Scott Drake sdrake at sfu.ca
Sun Jun 27 15:05:07 CDT 2010


sure metaphor for the unconscious...but the sewer is also a material place that allows for and sustains the appearance of the urban street.  keeps the shit out, no?  if benny's descending into anything it is not simply his own individual unconscious, but the city's, which has a material form.  I mean benny actually goes down there it isn't fantasy in the novel, right?  the gators are tied into an economic order, bought first of all by kids from Macy's.  they are both the product of capitalism and its consumer because they inevitably feed on themselves (if the product becomes the waste--"Some had turned cannibal").  their required management by the Department sets up a kind of bureaucracy tasked with keeping the real effects of capitalist production ("or had fled in terror") from reaching the Street at the same time as it keeps "undesirables" (unemployed) visibly off the street?
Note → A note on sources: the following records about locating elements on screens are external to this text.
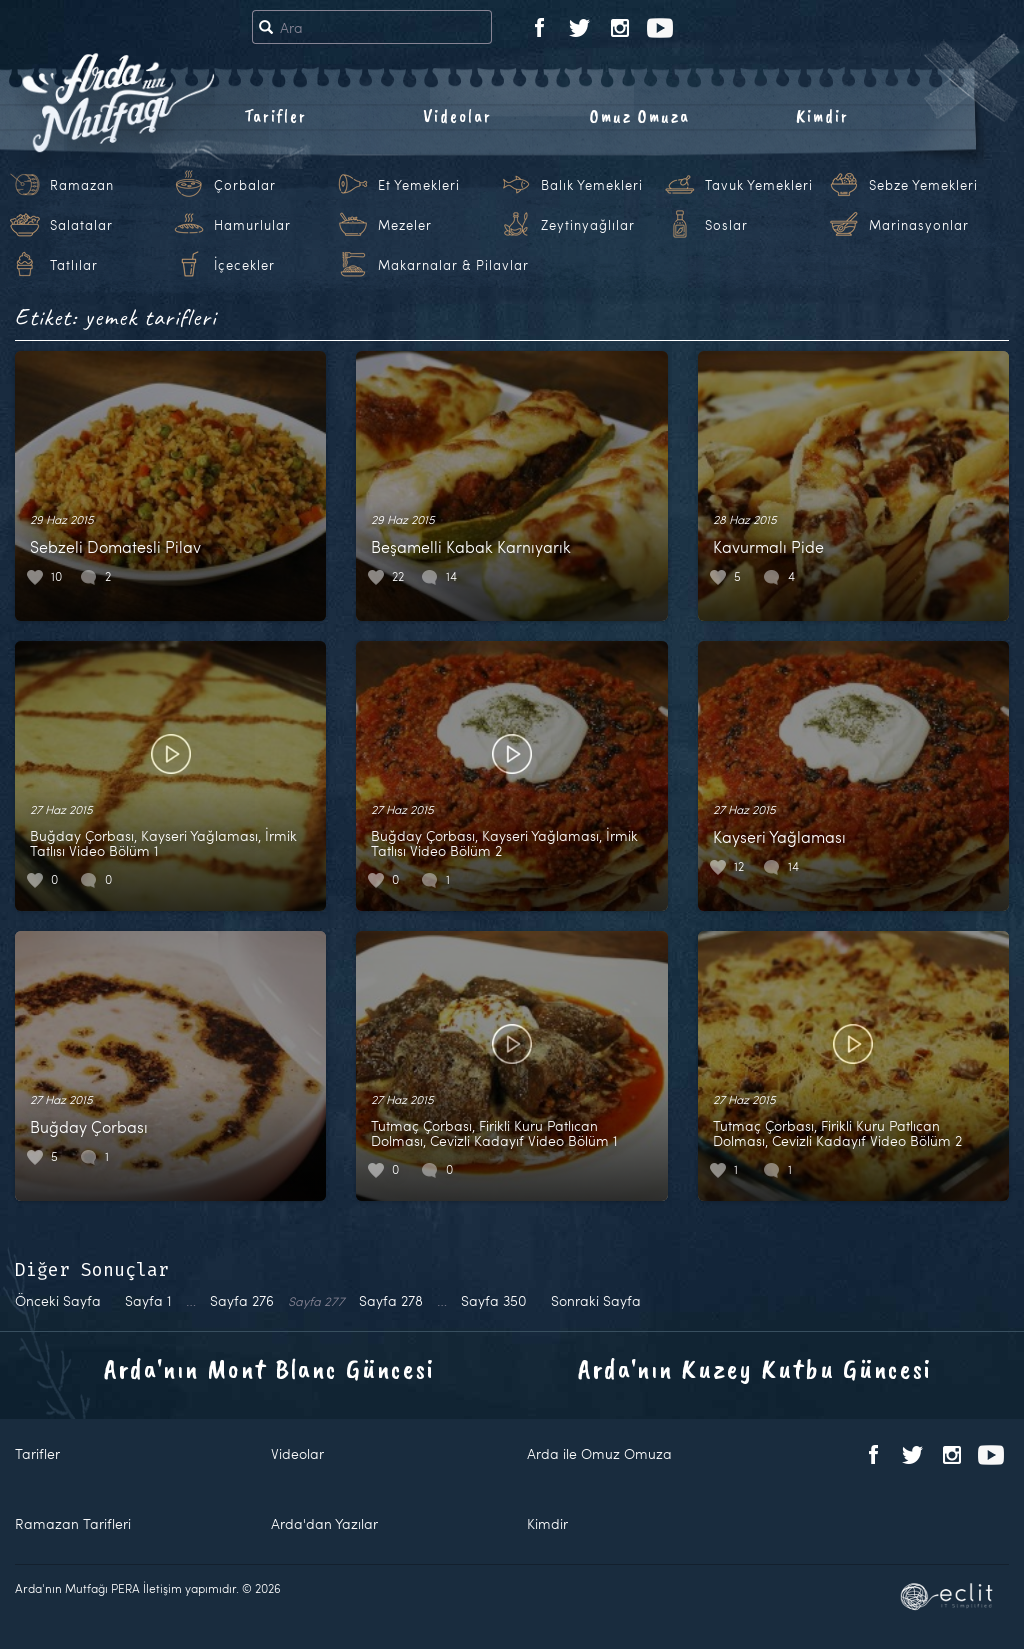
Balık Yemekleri (592, 185)
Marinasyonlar (919, 225)
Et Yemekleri (419, 185)
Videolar (457, 116)
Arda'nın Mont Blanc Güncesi (269, 1368)
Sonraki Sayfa (596, 1300)
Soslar (726, 225)
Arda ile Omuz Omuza (599, 1453)
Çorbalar (245, 185)
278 (391, 1300)
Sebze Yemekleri (923, 185)
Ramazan (82, 185)
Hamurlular (252, 225)
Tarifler (275, 116)
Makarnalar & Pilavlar (453, 265)
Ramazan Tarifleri (73, 1523)
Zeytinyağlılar (588, 225)
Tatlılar (74, 265)
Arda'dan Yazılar (324, 1523)
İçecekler (244, 265)
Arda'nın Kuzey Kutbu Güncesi (755, 1368)
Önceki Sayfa (58, 1300)
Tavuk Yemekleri (759, 185)
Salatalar (81, 225)
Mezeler (405, 225)
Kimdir (822, 116)
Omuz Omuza (640, 116)
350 (494, 1300)
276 (242, 1300)
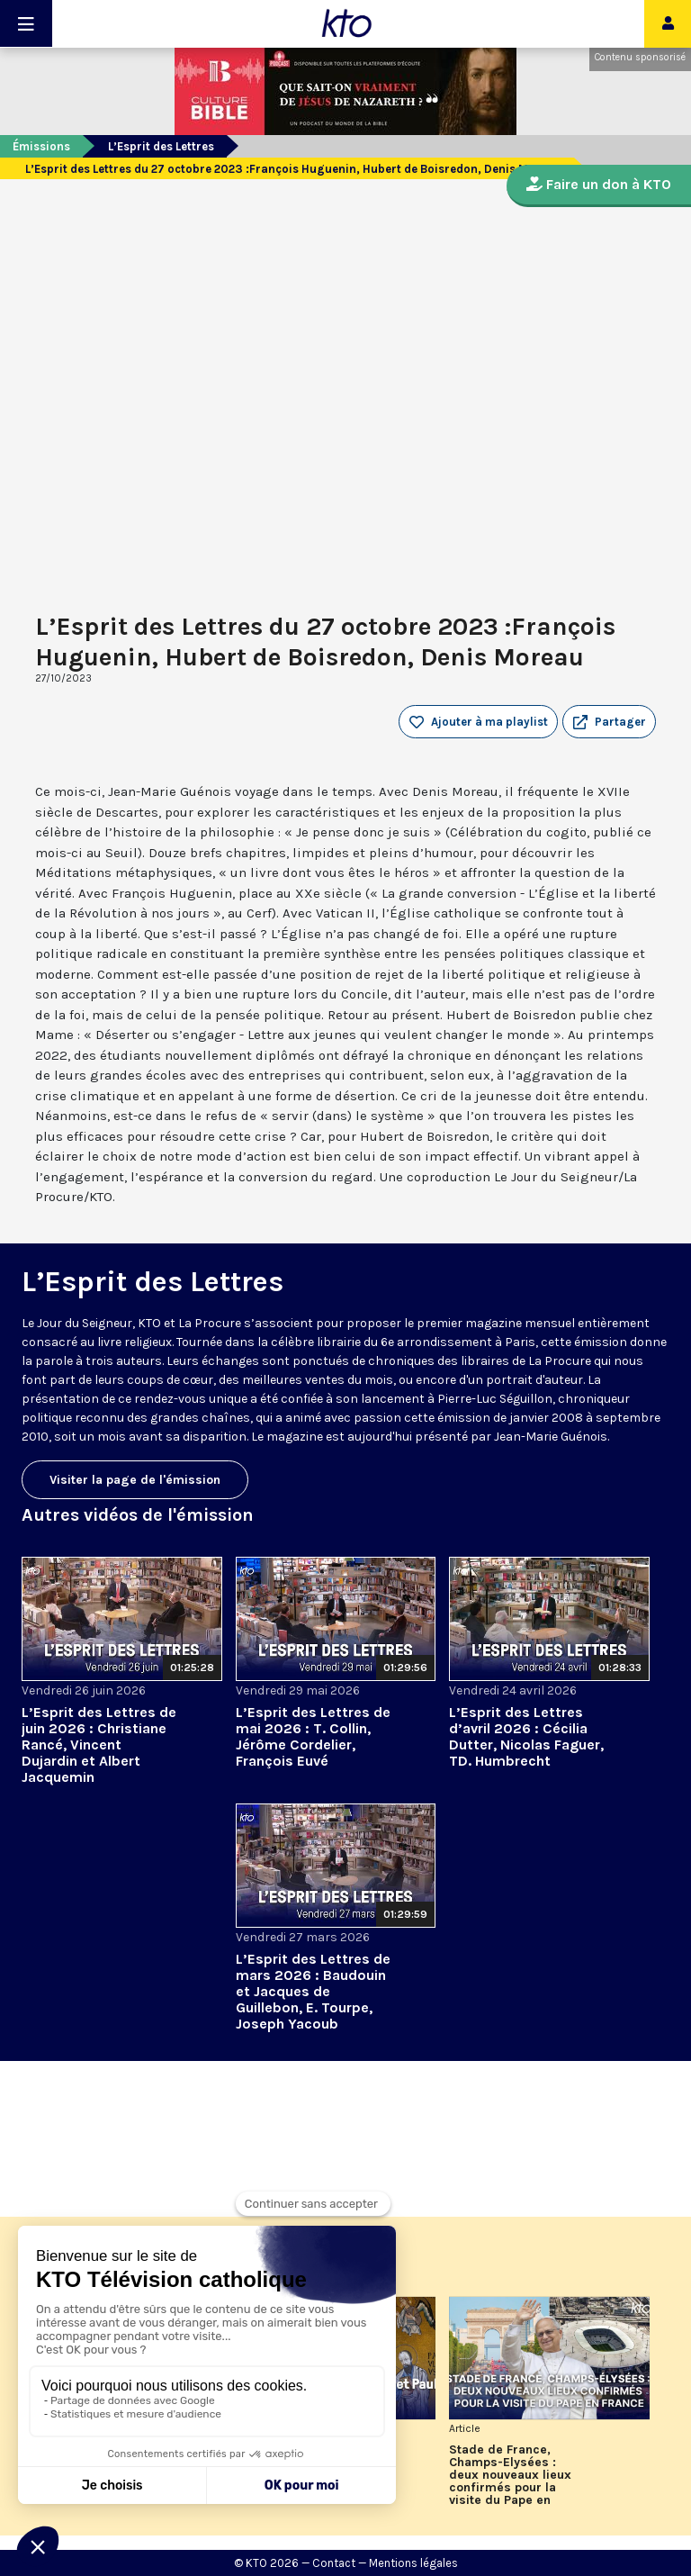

----- Original Message -----
From: "Mark Kohut" <markekohut at yahoo.com>
To: "pynchon -l" <pynchon-l at waste.org>
Sent: Sunday, June 27, 2010 6:06:29 AM GMT -08:00 US/Canada Pacific
Subject: V-2nd. Under the Street

Benny, who can never be at home on the Street, can perhaps hunt alligators under it. Metaphor for
the unconscious, the descent into-----Cf. Joe Campbell sez Grant of the Companion--- the psychic underbelly, the preterite feelings, so to speak? Or, as 
Tony Tanner adds....a parody of the Jungian descent into the dangerous, dream, fantasy underworld of the mind?   Where the artist must go.

Jump in w responses...the sewer is fine. 

Alligators are only native to America and China....but sometimes a baby alligator is just a wild creature that gets into sewers.